_ASSIGNMENT A_
In the comment thread on dementia care, rewrite the passage starting at "Kathleen, we absolutely" and ending at "over 60 years.", substituting "beach ball" for "balloon".
_ASSIGNMENT B_
Answer these questions from the comment thread on dementia care:
(i) What do people living with dementia need as much of as possible to live joyfully?
(ii) Where has Kathleen found people with dementia to be more comfortable and settled?
(iii) How long has Angela's client been married to his wife?

_TEXT SECTION_

....

Thanks so much for sharing your experiences Wendy. We hear so many stories just like this so often. Home offers stability and familiarity not found in institutions or in some else’s place. People living with dementia need as much stability and peace as possible to live joyfully. In fact, it’s not surprising to know that people who are not, living with dementia, often need the very same things.
I have worked with many dementia people over the years in there own homes and in all different facilities,and even in the best 5 star environment I have still found that they have been more comfortable and settled in there own homes,I have noticed over the years that when I have been assisting them in there own homes and then they have been transferred to a different environment, even an exceptional one, it really confuses them and more times than not they go down hill pretty quickly, so I really do believe the longer we can assist them to stay in their own home their life will be more contented, therefore happier.
Thank you for sharing your experience Kathleen. We have found our clients to be living much more joyfully in their own home than in a nursing home. And of course that brings us so much joy too.
Kathleen, we absolutely agree. Living in your own home is the ultimate when it comes to joyful living. Being in your own home feels natural and right, its an extension of you. Its where you feel most secure and comfortable. Its the place where we feel most ‘right’.
My client loves it when we play balloon games, it makes him laugh and smile, his dementia is advanced however this activity brings great joy to him. Last week he included his wife in this activity, and it was wonderful seeing the two of them hit the balloon to each other laughing, they have been married for over 60 years.
Angela, something so simple and yet so joyful – throwing and catching balloons. Joyful living in the moment that builds self esteem. Well done. You are a blessing to our clients with a contagious light personality.

....

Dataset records

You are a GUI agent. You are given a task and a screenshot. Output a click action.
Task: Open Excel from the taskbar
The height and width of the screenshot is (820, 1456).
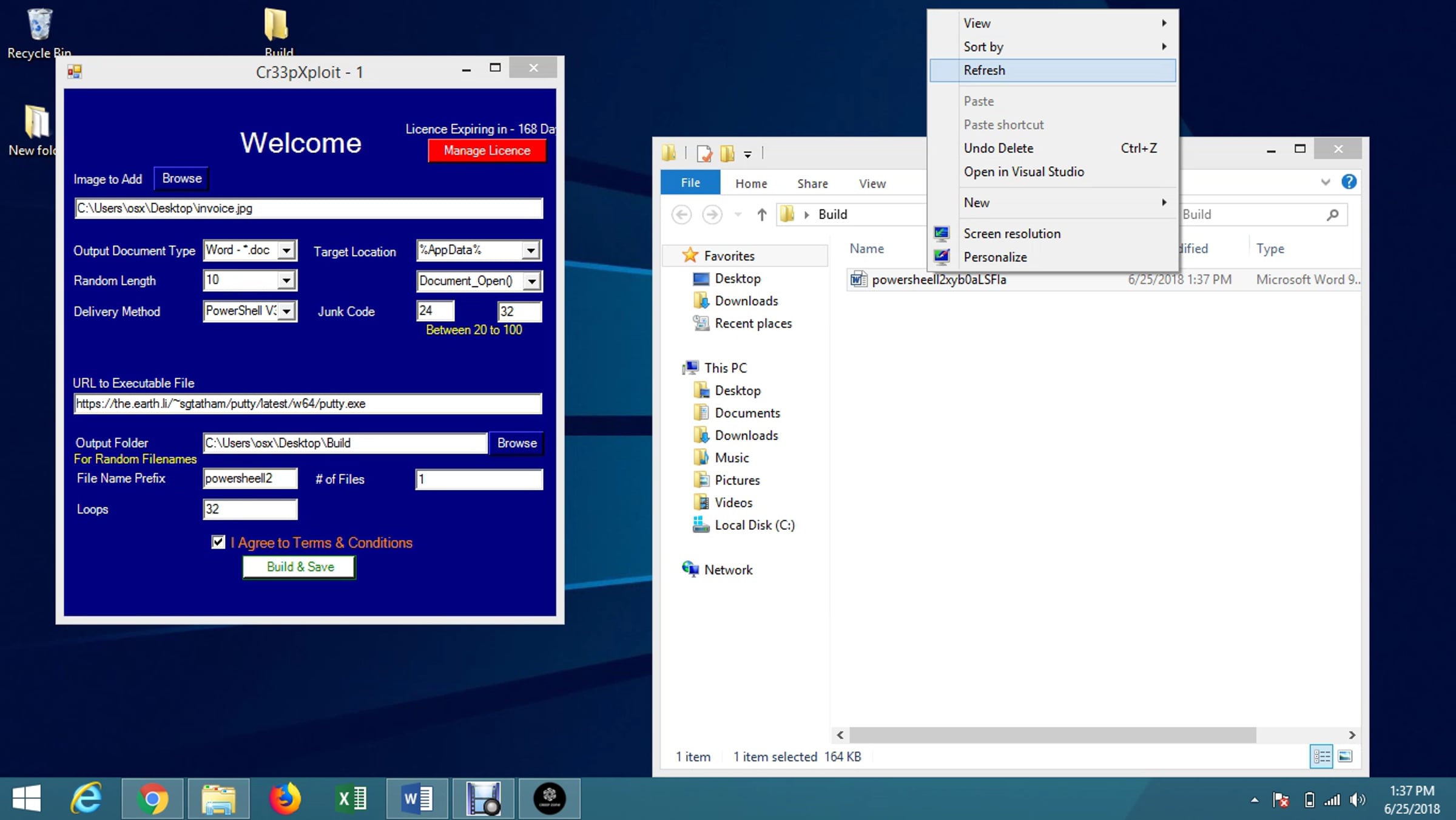pyautogui.click(x=351, y=799)
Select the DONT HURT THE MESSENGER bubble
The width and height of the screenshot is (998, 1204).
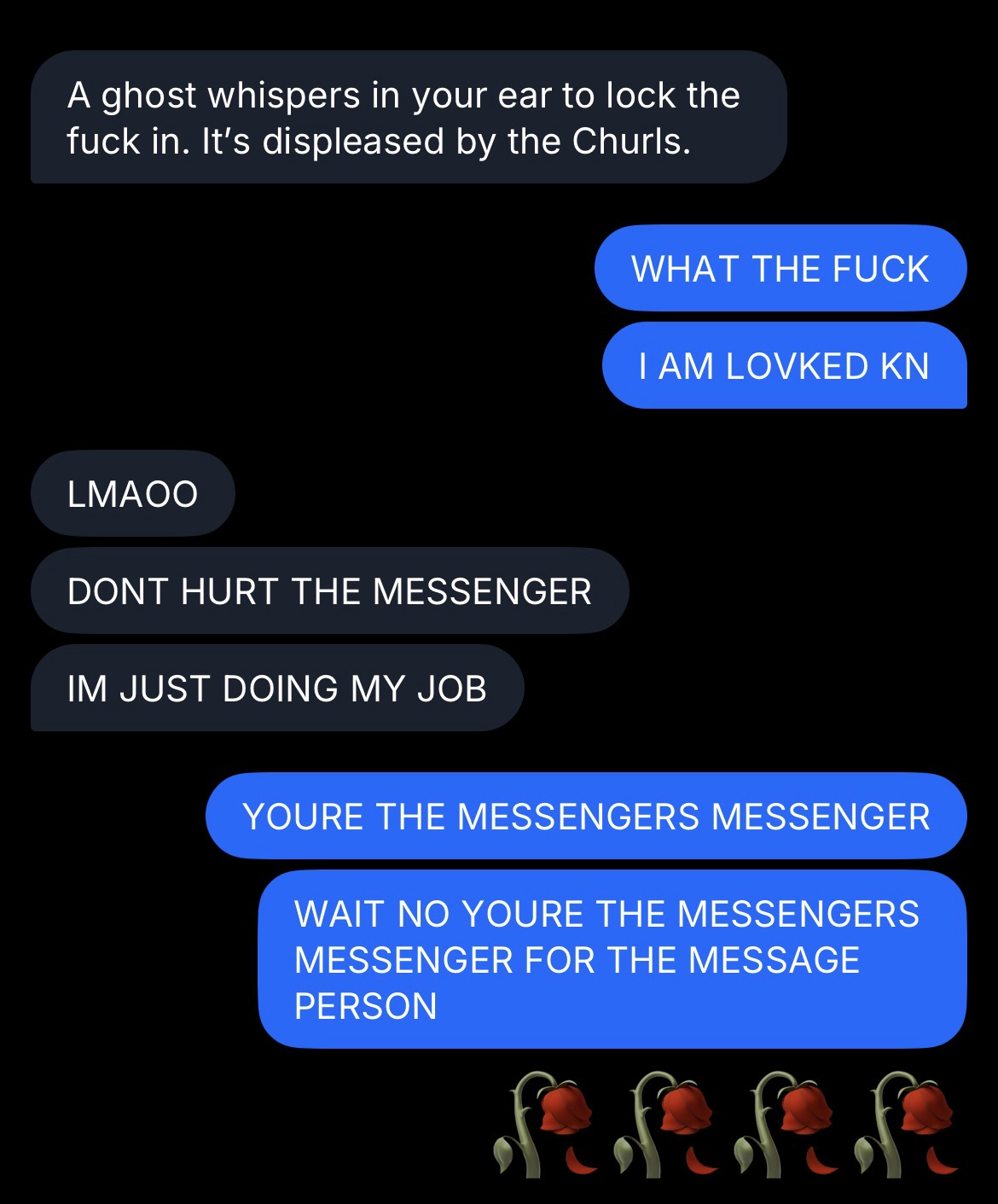(330, 590)
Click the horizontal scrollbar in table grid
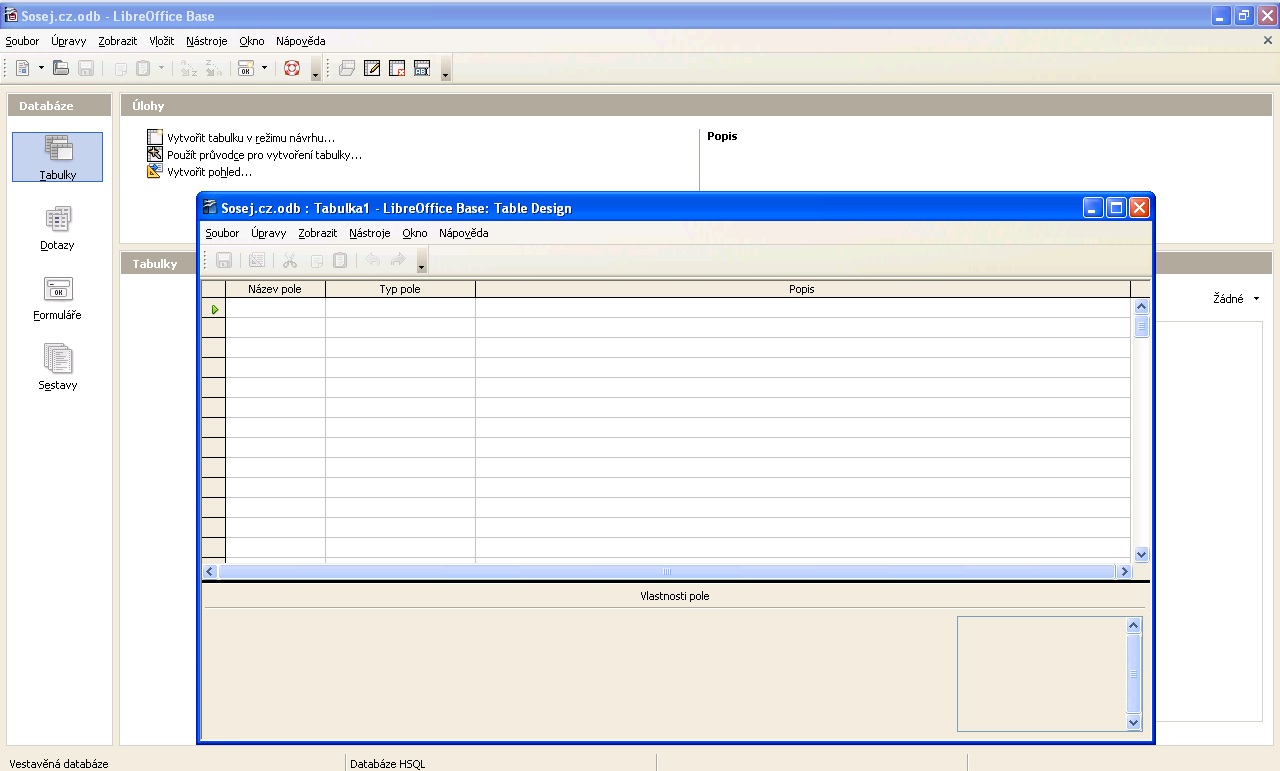This screenshot has height=771, width=1280. 667,571
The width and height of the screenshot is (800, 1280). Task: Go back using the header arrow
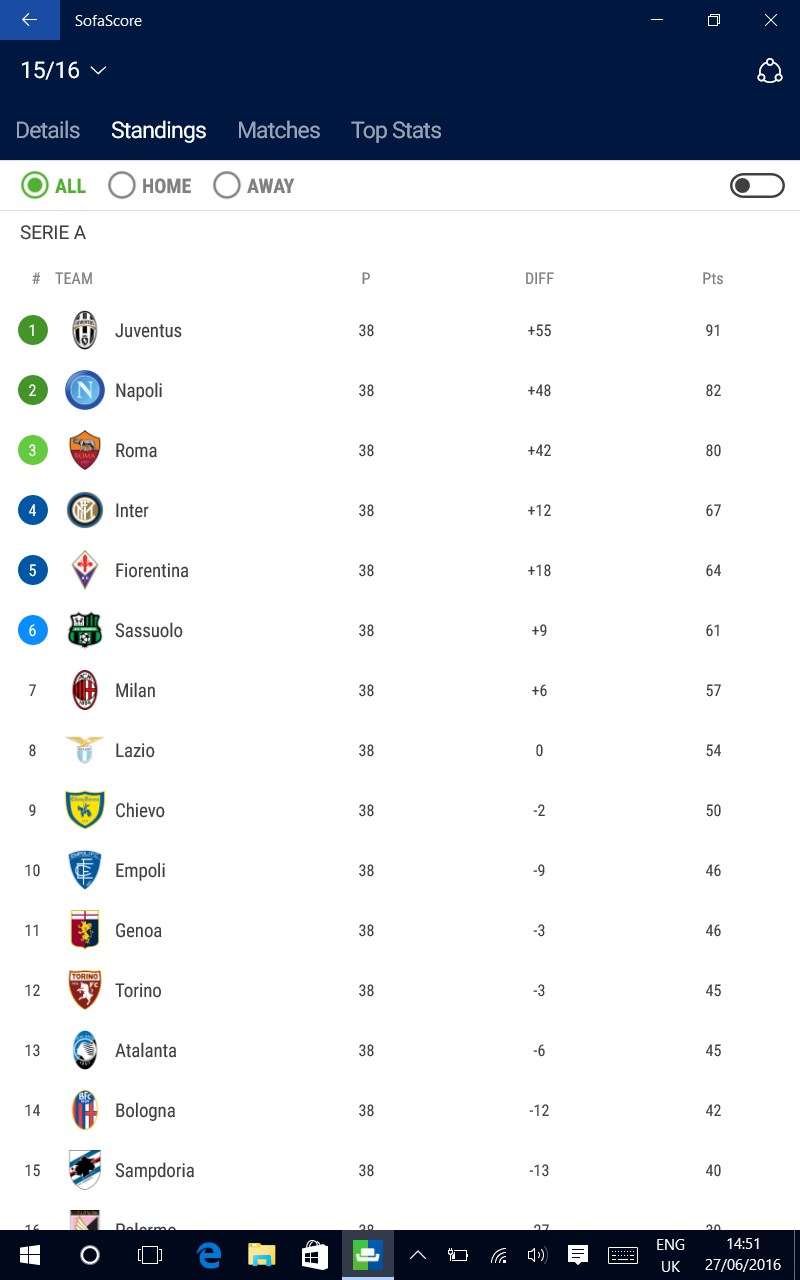(29, 20)
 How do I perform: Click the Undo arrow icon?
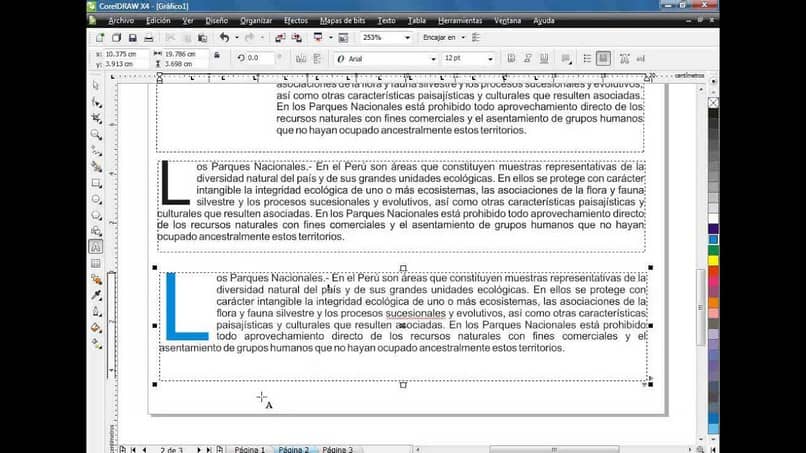click(224, 38)
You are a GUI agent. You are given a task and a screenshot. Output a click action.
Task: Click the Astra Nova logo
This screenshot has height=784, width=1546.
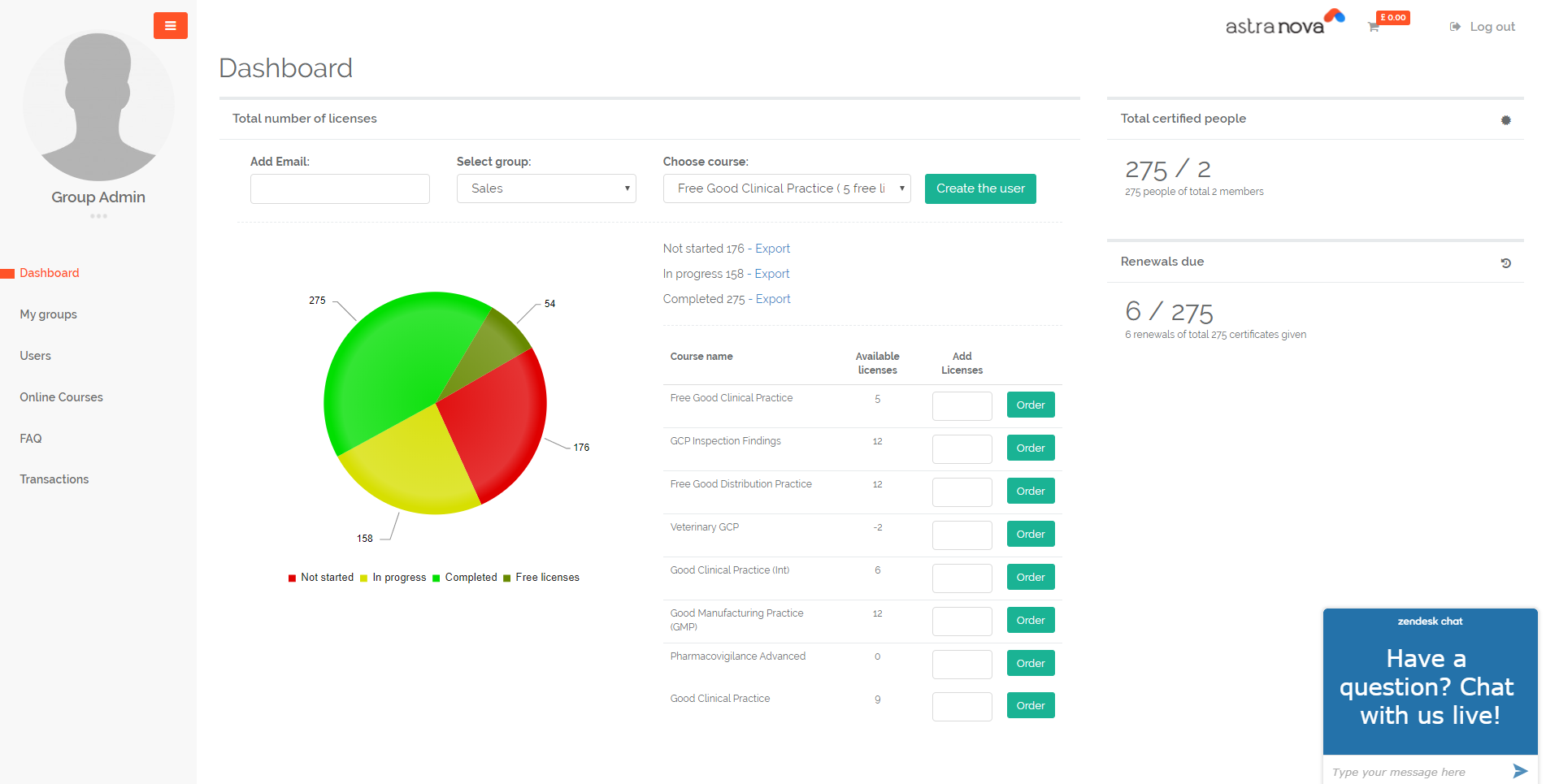(x=1285, y=23)
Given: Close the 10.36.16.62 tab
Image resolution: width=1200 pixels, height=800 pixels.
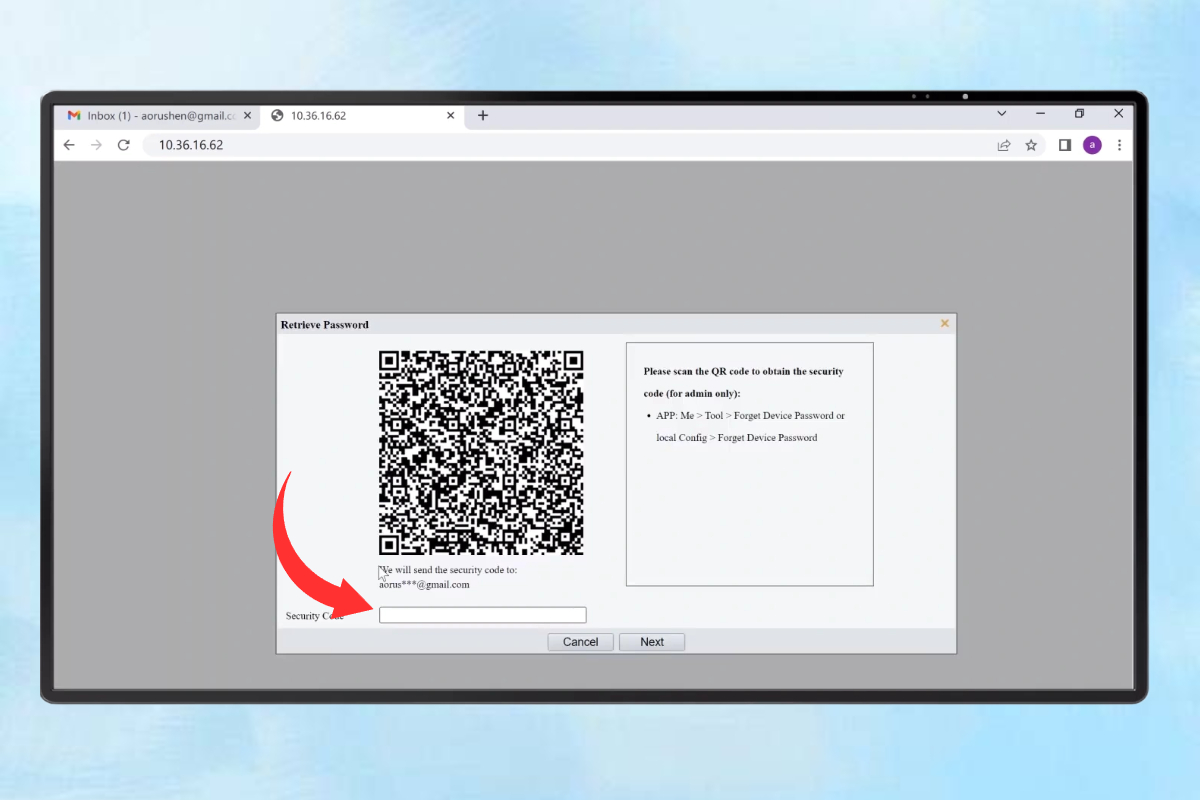Looking at the screenshot, I should pos(451,116).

....

_PROBLEM SOLUTION A_
Kathleen, we absolutely agree. Living in your own home is the ultimate when it comes to joyful living. Being in your own home feels natural and right, its an extension of you. Its where you feel most secure and comfortable. Its the place where we feel most ‘right’.
My client loves it when we play beach ball games, it makes him laugh and smile, his dementia is advanced however this activity brings great joy to him. Last week he included his wife in this activity, and it was wonderful seeing the two of them hit the beach ball to each other laughing, they have been married for over 60 years.

_PROBLEM SOLUTION B_
(i) Stability and peace.
(ii) In their own homes.
(iii) Over 60 years.